Не было нужды что-либо объяснять; колонисты поползли и заковыляли по мосту к разрушенному дворцу и окружили тела короля и королевы. Потом они занялись тем, о чем давно уже мечтали, и спустя час трупы лежали в яме у подножья замка, залитые мочой, забросанные фекалиями и испускающие зловоние разложения.
Тогда колонисты обратили взоры на слуг короля и королевы.

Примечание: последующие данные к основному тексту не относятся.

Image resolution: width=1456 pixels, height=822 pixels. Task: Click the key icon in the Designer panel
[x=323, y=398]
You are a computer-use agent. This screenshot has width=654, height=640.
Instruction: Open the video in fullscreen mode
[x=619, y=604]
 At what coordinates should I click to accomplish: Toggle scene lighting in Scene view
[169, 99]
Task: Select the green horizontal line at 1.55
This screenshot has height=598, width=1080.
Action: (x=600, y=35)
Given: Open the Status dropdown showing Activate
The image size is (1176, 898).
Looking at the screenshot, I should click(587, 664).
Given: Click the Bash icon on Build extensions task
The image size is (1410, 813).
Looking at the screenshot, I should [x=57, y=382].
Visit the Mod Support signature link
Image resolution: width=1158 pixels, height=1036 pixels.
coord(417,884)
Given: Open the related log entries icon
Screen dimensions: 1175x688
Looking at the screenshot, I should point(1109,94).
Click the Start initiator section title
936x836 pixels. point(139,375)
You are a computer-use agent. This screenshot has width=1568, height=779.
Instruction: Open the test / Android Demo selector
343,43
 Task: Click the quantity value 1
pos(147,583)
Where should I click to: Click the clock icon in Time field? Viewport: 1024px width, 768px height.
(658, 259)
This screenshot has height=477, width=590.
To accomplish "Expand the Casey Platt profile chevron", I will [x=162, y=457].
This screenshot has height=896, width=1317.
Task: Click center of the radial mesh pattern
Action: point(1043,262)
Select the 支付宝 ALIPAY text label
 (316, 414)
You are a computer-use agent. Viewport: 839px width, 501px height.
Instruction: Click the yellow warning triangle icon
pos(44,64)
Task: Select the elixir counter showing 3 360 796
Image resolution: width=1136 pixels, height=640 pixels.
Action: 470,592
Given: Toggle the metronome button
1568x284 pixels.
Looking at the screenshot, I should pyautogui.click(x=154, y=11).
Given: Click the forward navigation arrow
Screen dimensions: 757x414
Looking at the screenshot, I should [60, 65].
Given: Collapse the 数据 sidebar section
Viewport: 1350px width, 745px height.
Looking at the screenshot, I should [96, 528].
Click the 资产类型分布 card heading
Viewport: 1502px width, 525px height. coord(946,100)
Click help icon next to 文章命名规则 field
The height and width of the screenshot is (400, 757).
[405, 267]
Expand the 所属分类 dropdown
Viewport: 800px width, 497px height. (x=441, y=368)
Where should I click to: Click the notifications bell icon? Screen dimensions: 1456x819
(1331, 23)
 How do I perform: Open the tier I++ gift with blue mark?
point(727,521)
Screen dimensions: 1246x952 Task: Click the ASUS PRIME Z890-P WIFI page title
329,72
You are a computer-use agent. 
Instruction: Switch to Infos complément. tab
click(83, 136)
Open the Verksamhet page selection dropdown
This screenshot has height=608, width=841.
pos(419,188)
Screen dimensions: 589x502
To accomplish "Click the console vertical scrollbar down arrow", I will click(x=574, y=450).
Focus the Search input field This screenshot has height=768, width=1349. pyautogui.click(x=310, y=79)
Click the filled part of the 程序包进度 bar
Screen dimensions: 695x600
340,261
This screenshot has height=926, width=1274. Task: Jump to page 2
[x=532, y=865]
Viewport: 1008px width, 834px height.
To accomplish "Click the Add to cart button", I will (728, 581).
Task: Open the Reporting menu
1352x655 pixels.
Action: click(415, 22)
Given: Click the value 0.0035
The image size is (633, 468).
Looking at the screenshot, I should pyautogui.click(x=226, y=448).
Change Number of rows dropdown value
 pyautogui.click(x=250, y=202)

Экипаж корабля тщательно отбирали, прежде чем отправить в далекие миры; они обладали множеством навыков и умели быстро ориентироваться в обстановке. Прежде чем толпа успела что-то предпринять, прежде чем кто-нибудь успел шевельнуться, вокруг управляющего, повара, привратника и стражников возник силовой барьер. Даже Пастух оказался внутри, хотя толпа негодующе забормотала. Один из людей с корабля терпеливо, ровным тоном объяснил, что все преступники понесут заслуженное наказание в соответствии с законами империи.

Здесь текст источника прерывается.